Given exercise:
Could you copy the stretch of the "Mr. Nobody" review below word for word, beginning at "Nemo shares his" and stopping after "viewers pleasurably confounded."?

-------- Given passage --------

Director Van Dormael expressed his admiration for Leto's pure acting talent. Once Leto starts playing his character, he becomes so deeply immersed into the role that the audience won't see any trace of his original self. Leto intellectually manages to dissect a role without losing his spontaneity, and in "Mr. Nobody," he allows himself to be fully taken by his character.

More than a sci-fi movie, "Mr. Nobody" is an introspective and passionate exploration of the meaning of life. It delves into the universal sense that although life has gone and passed by, people still tend to dwell on the what-if scenarios, looking back and hanging on the hope that time could be reset and past decisions could be changed. It's about the essence of time and causality, and the wistful idea that different paths could possibly coexist. In Van Dormael's brilliant surrealist fantasy movie, it isn't the truth that propels Nemo to keep on living but his intricate lies.

"Mr. Nobody" invokes a feeling of empathy and curiosity that leaves audiences wondering about the infinite possibilities of life and the healing power of the human imagination.

Nemo shares his incoherent recollections of his past in a total disarray and contradiction. These jumbled memories may involve both real and imaginary events, which all seem to be related to major decisions that he made in his earlier years. "Mr. Nobody" doesn't simply focus on two alternative lives; it goes further and branches out into various paths that involve different occurrences in Nemo's life. Nonetheless, despite the seemingly complex structure of the film, it's not in the slightest bit a messy plot. Van Dormael impressively pulled off a cohesive, thoughtful, and gripping movie that leaves viewers pleasurably confounded.

-------- Data listing --------

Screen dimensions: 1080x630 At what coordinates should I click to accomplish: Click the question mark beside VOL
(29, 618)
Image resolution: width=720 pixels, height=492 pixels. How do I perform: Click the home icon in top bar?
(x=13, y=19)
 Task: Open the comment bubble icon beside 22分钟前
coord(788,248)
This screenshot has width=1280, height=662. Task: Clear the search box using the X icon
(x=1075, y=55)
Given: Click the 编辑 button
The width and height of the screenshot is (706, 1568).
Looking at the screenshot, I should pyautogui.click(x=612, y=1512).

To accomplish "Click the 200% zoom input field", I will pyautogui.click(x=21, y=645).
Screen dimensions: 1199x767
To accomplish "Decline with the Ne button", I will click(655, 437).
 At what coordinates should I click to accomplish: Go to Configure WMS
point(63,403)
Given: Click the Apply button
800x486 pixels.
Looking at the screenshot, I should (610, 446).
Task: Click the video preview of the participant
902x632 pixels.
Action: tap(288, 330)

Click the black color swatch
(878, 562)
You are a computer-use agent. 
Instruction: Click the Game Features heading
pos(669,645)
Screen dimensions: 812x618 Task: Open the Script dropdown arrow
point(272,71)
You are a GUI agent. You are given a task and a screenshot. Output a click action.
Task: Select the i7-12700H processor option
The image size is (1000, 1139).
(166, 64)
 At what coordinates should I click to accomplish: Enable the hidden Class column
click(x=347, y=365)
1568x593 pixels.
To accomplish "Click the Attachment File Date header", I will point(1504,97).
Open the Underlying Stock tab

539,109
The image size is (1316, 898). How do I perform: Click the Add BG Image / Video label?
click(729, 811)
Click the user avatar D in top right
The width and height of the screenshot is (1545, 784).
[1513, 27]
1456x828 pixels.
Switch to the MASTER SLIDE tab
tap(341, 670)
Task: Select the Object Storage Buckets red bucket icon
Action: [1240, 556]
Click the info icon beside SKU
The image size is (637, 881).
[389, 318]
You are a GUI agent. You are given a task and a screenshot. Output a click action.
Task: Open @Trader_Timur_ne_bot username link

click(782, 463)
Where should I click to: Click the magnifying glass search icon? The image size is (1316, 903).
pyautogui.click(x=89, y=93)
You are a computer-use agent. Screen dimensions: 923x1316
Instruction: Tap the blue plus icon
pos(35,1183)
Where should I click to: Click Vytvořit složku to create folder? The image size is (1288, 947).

--------

Finished task:
Nemo shares his incoherent recollections of his past in a total disarray and contradiction. These jumbled memories may involve both real and imaginary events, which all seem to be related to major decisions that he made in his earlier years. "Mr. Nobody" doesn't simply focus on two alternative lives; it goes further and branches out into various paths that involve different occurrences in Nemo's life. Nonetheless, despite the seemingly complex structure of the film, it's not in the slightest bit a messy plot. Van Dormael impressively pulled off a cohesive, thoughtful, and gripping movie that leaves viewers pleasurably confounded.